Le retrait silencieux de la publication a provoqué une vague de réactions sur les réseaux sociaux, où des activistes et des citoyens ont remis en question le manque de transparence et de cohérence du discours officiel.

L'activiste Magdiel Jorge Castro a écrit sur Facebook : “Cubadebate efface la nouvelle sur la location de la Tribuna Antiimperialista et plusieurs fonctionnaires affirment que l'offre n'existe pas… aujourd'hui, des têtes tombent. Ils ont honte de leur propre incompétence.”

Dans une autre publication, Castro a partagé une caricature générée par intelligence artificielle où l'on pouvait lire la phrase « À louer-ba », en référence au retrait de la note controversée.

L'image montrait le drapeau mythique de la Tribune Anti-impérialiste accompagné du message « 404 - page non trouvée », en claire référence à l'erreur typique de contenu supprimé sur internet.

Avec ironie, l'illustration soulignait la contradiction entre le discours idéologique du régime et la pratique commerciale révélée brièvement par Cubadebate.

Des réactions sarcastiques ont également émergé, comme celle de Yaiset Rodríguez Fernández, qui a ironisé sur Facebook : “—Bonjour, est-ce la Tribune Anti-impérialiste ? —Oui, que désirez-vous ? —Célébrer les 15 ans de la jeune fille. Mais regarde, nous pouvons décorer avec les petites choses que la tante de Miami a envoyées, n'est-ce pas ? Hé, hé... Oh, il semble que cela soit tombé.”

Captura Facebook / Yaiset Rodríguez Fernández

La publication faisait allusion à l'absurde de louer un symbole politique comme espace pour des célébrations privées, ainsi qu'à l'incongruité du discours officiel face à la réalité économique et sociale du pays.

Questions fréquentes sur la location de la Tribune Anti-Impérialiste à Cuba

Est-il vrai que la Tribune Anti-impérialiste José Martí est disponible à la location ?

La Tribune Anti-Impérialiste José Martí a été proposée à la location dans une annonce publiée par Cubadebate, qui a ensuite été retirée. Cette annonce a provoqué une controverse et différentes interprétations quant à savoir si le régime cubain permettrait l'utilisation de l'espace pour des événements privés et commerciaux.

Quelle a été la réponse officielle du gouvernement cubain à l'annonce de la location de la Tribune ?

Pedro Lizardo Garcés Escalona, président du Conseil Populaire Rampa, a publiquement démenti l'annonce de location et a assuré que la Tribune Anti-impérialiste continuera d'être un espace de dénonciation politique et ne sera pas louée pour des intérêts privés étrangers à son objectif initial.

Pourquoi a-t-on envisagé l'idée de louer la Tribune Antiimpérialiste ?
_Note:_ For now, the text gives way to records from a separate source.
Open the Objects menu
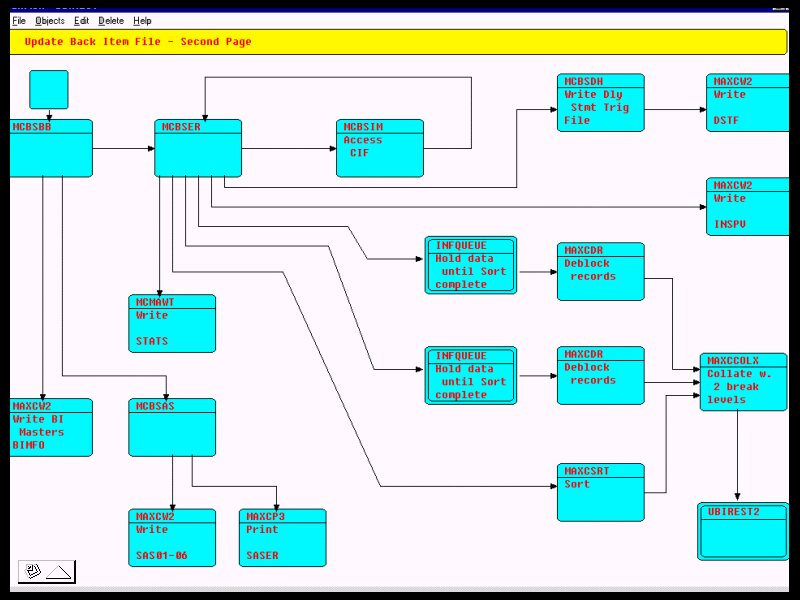 pyautogui.click(x=50, y=21)
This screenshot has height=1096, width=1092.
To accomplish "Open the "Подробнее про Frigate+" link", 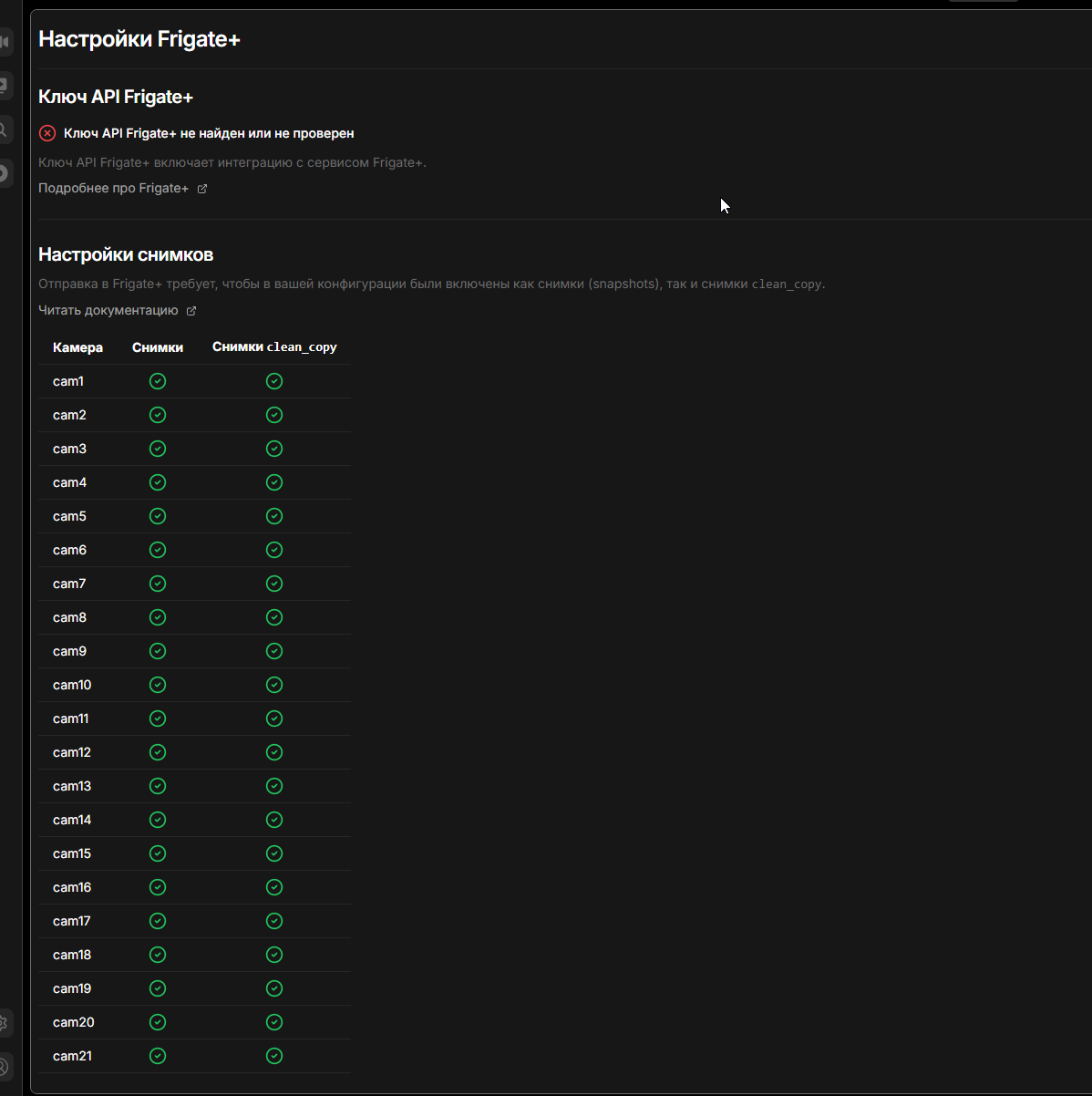I will (113, 189).
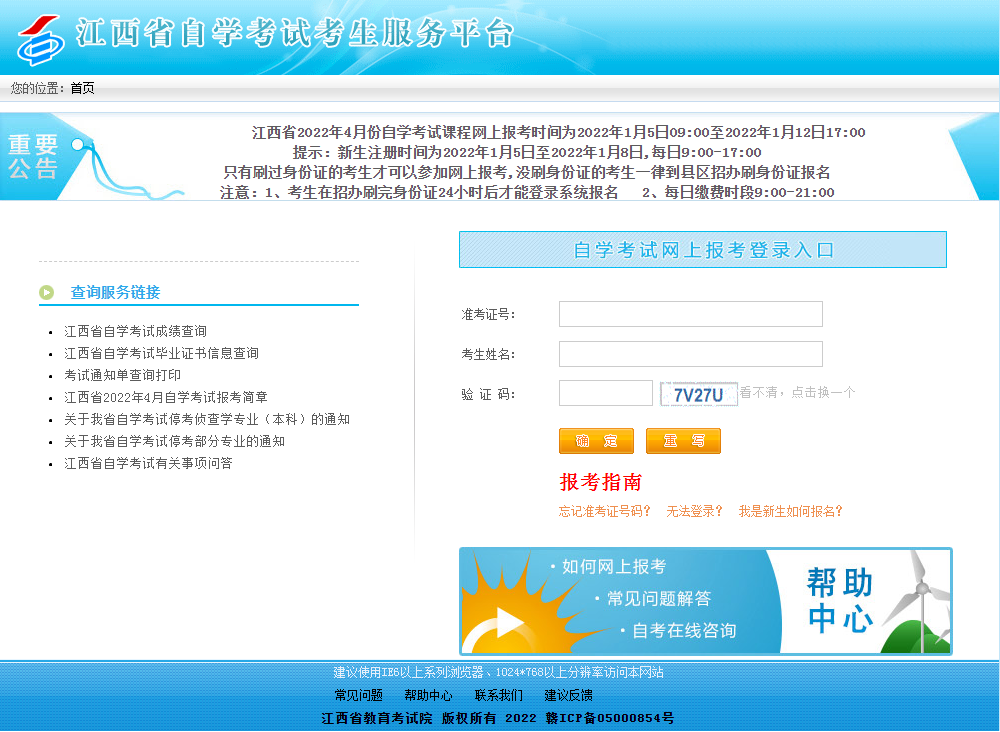Open 江西省自学考试毕业证书信息查询 link

(162, 353)
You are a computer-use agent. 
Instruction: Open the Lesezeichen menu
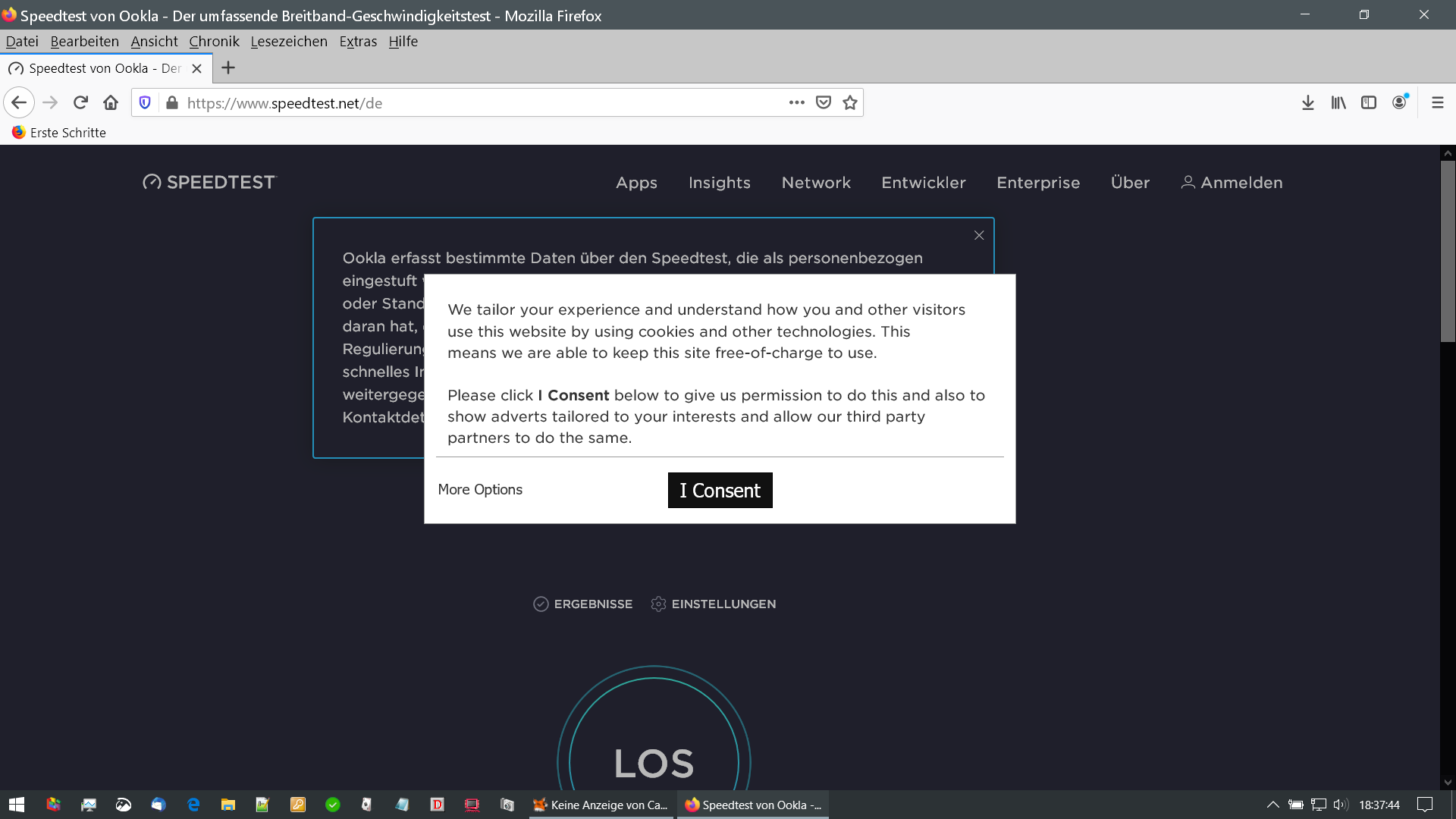coord(289,41)

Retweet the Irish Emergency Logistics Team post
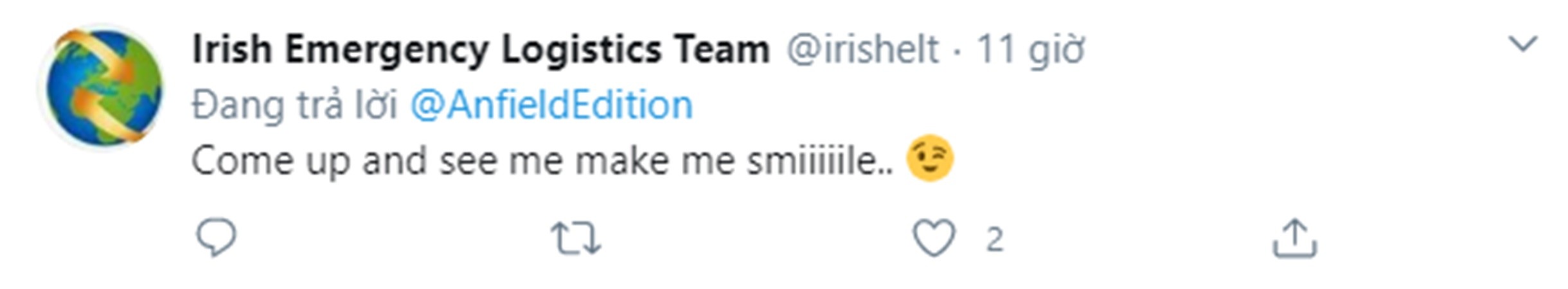[576, 238]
L'annonce justifiait la location de la Tribune comme une manière de soutenir l'espace économiquement en raison des contraintes budgétaires de l'État et de l'usure causée par l'environnement marin. Il était proposé d'ouvrir ses espaces à des activités culturelles, politiques et similaires.

Que représente la Tribune Anti-impérialiste pour le régime cubain ?

La Tribune Anti-Imperialiste est un symbole du discours idéologique du régime cubain, historiquement utilisée pour des actes de réaffirmation idéologique et comme un bastion de la "Bataille d'Idées". Son éventuel location a généré des critiques en raison de la contradiction entre son usage original et sa transformation en un actif commercial.